SÉNÉGAL : La liberté d’expression sous observation avec le nouveau gouvernement

Le journaliste Doudou Coulibaly a été condamné à trois mois de prison avec sursis pour « offense » au Premier ministre Ousmane Sonko, après la diffusion d’une vidéo critique réalisée lors de sa visite officielle en Turquie.

Cette affaire intervient dans un contexte où plusieurs opposants et citoyens font face à des convocations judiciaires ou à des poursuites liées à leurs prises de parole publiques. Un climat qui alimente les inquiétudes sur un éventuel resserrement de l’espace démocratique au Sénégal.

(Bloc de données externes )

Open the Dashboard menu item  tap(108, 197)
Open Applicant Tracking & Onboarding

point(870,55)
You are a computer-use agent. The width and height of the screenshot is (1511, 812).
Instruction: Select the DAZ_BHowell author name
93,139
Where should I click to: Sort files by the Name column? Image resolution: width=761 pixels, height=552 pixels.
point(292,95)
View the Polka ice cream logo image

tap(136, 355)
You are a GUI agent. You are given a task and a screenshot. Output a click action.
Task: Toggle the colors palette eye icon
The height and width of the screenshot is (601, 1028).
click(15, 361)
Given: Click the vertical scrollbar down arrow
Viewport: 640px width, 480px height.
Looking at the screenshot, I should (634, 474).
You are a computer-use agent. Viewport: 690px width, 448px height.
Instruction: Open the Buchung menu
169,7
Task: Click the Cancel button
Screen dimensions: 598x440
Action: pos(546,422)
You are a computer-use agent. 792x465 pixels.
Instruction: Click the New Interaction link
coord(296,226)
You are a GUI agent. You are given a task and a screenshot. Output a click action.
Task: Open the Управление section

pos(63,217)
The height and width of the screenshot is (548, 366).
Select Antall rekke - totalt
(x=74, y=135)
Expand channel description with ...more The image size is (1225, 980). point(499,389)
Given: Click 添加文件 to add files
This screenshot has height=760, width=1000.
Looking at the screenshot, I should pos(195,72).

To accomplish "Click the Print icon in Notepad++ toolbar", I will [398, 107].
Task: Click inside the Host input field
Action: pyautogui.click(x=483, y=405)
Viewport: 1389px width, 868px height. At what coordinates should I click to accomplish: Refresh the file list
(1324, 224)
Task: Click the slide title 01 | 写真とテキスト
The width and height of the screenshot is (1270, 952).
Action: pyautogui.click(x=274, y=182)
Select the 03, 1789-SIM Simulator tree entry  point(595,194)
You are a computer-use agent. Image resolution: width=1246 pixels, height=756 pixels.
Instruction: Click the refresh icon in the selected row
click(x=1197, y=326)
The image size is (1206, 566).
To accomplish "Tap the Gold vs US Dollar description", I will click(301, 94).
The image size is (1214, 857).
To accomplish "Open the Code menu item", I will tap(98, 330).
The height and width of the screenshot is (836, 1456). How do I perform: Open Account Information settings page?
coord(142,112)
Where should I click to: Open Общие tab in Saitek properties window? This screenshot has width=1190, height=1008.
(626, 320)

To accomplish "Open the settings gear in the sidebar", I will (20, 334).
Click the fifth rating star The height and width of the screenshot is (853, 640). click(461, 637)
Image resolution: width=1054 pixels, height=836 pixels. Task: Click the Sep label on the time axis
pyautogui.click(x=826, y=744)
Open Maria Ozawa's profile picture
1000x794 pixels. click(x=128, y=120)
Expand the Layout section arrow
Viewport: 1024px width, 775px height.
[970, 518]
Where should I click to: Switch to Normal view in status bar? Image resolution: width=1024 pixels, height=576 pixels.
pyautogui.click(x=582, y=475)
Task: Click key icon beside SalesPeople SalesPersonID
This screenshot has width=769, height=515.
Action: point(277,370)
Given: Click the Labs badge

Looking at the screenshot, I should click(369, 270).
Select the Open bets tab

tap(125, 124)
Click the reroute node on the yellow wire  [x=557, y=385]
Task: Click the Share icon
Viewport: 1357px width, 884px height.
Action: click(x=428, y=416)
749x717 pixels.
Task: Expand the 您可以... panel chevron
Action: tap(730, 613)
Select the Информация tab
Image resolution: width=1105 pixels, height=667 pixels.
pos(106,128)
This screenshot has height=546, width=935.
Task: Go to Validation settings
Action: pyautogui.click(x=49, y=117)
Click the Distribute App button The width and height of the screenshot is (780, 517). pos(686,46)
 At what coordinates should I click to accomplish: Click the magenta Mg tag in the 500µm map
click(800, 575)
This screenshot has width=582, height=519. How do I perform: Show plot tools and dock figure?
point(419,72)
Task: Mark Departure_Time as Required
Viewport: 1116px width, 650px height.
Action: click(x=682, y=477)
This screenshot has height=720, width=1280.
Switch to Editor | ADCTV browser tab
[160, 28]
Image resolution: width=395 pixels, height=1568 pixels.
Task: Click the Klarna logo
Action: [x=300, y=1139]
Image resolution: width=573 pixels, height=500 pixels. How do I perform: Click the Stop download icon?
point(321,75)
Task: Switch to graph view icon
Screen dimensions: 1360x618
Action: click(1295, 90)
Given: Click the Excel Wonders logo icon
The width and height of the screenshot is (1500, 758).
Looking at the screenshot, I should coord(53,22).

🔎 Le regard de Com d’Afrik

Le Sénégal a longtemps été perçu comme un bastion démocratique en Afrique de l’Ouest, avec une tradition de pluralisme politique et médiatique. Mais cette affaire révèle une contradiction : alors même que le nouveau pouvoir promettait une gouvernance plus juste et transparente, les poursuites pour « délits d’opinion » semblent se multiplier.

Le cas de Doudou Coulibaly illustre une tendance préoccupante : l’usage de la justice comme outil de régulation du discours public. Or, restreindre la liberté de critique fragilise non seulement les médias, mais aussi la confiance des citoyens dans la promesse démocratique.

L’équilibre entre respect des institutions et liberté d’expression reste donc un enjeu central. Si le Sénégal veut préserver son image de vitrine démocratique régionale, il devra garantir que la critique, même virulente, ne soit pas assimilée à un crime.